Other than complete blindness to your own self-worth, how can Gordon possibly believe he will get his own massive contract extension? Maybe the fact that the other LA team made such a mistake is his hope.
I feel bad because he seems to have that hope, because he’s so misguided and unable to understand why his position isn’t valued in today’s game. That doesn’t even factor in the fact that Gordon specifically hasn’t been a healthy or incredibly efficient player in his career.
If Gordon gets back on the field, he could be a part of a title favorite this season. Instead, he may voluntarily miss the whole thing because he wishes it was 2004.
Dan Salem:
Someone just slapped some reality into NFL running backs with a large wet noodle that smells like fish left out on the kitchen counter. The only way it makes business sense for an NFL team to dish out a big money contract is if the player has longevity, or they are the face of the franchise. This is why quarterbacks get all the love and why wide receivers are getting deals. Every other position is on notice.
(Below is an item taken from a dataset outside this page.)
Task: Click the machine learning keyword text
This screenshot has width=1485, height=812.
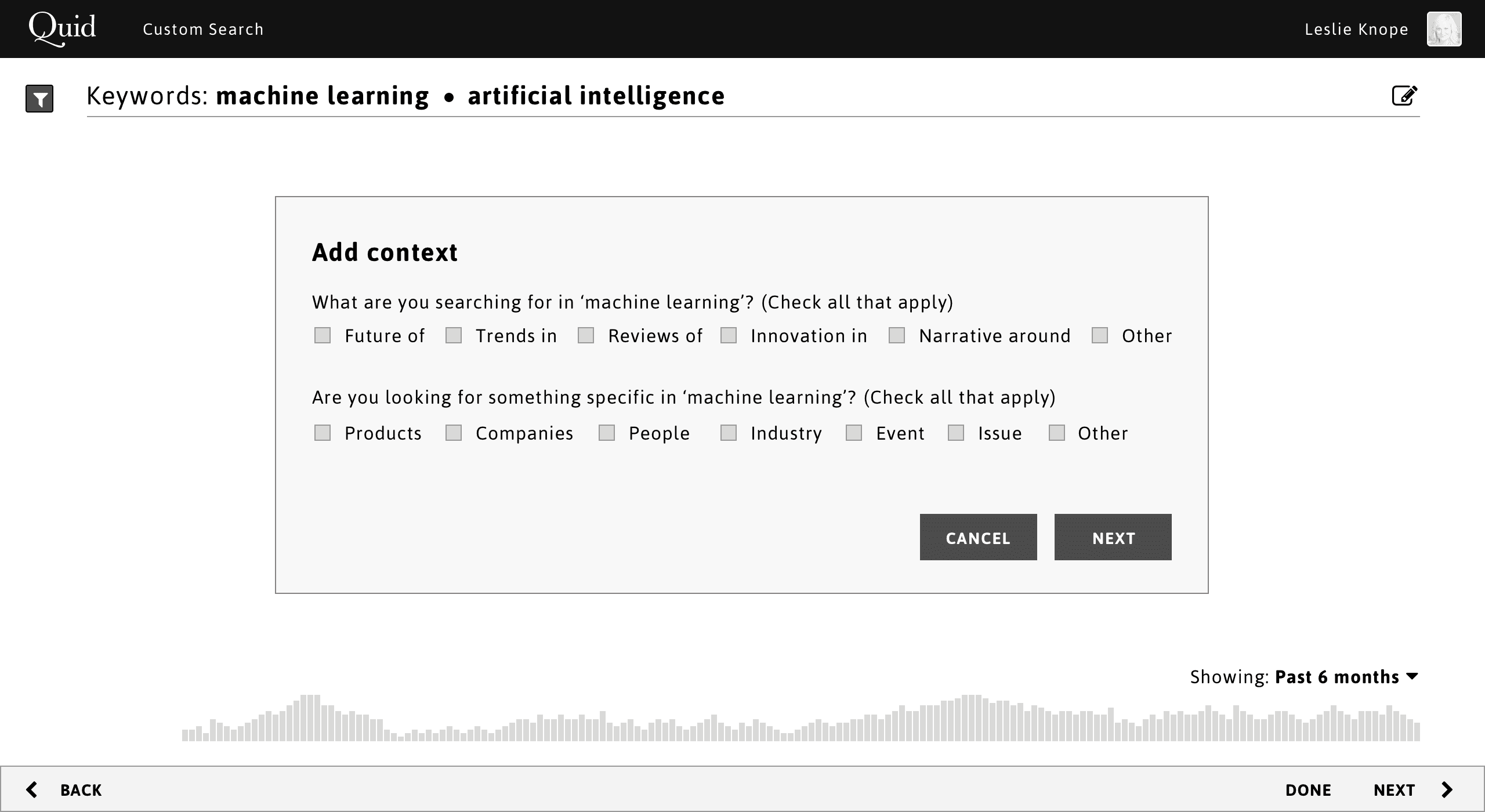Action: pyautogui.click(x=323, y=96)
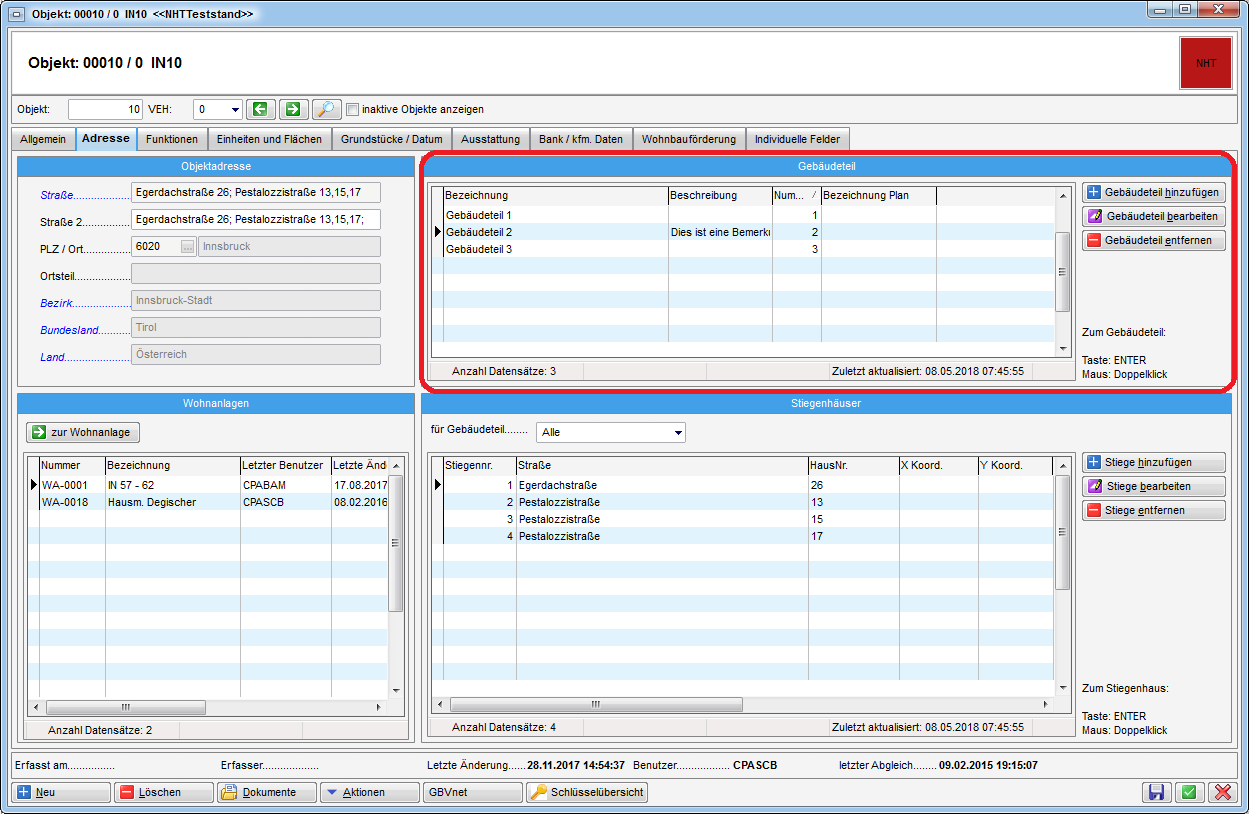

Melvin Gordon is expendable. Los Angeles is not going to pay him, but some team that hasn’t seen him in practice or in the trainer’s room will pony up the dough. I don’t believe Gordon has any other options right now, so I too can feel some pity for his situation.
As a running back, he is at his very best during the first five years of his career. Yet those five seasons are under a rookie deal that pays him significantly less than he can earn later on. But no one wants to pay a running back after that fifth season, because they are no longer at their best. This is a classic Catch-22 that has no real resolution.
Teams can’t pay rookie running backs big money. This was a major problem that got corrected. Quarterbacks in particular were getting paid for potential and everyone got burned. Perhaps rookie deals need a clause that kicks in after year two.
If a player, running backs in particular, is ranked in the top 10 at his position after his second season in the league, then he is guaranteed a salary bump up to the league average at the position. Or he gets guaranteed bonuses, an opt-out clause after year three, or something that gets him paid like the top 10 player that he currently is.
Gordon has been a top-10 running back, injuries and all. He has made Los Angeles better. But the Chargers would be foolish to dish out big bucks for him going forward. The risk is too high and Gordon and his team know it. This is why he wants a trade. He needs a new deal from a desperate team that is less familiar with his history as a player. Sitting out the season preserves his abilities.
Le’Veon Bell got paid and got what he needed by doing so. He got a fresh start on a needy team that could pay him his value. Who knows if he’ll ever earn that value in the future, but running backs get paid on past performance. That is how the system currently works.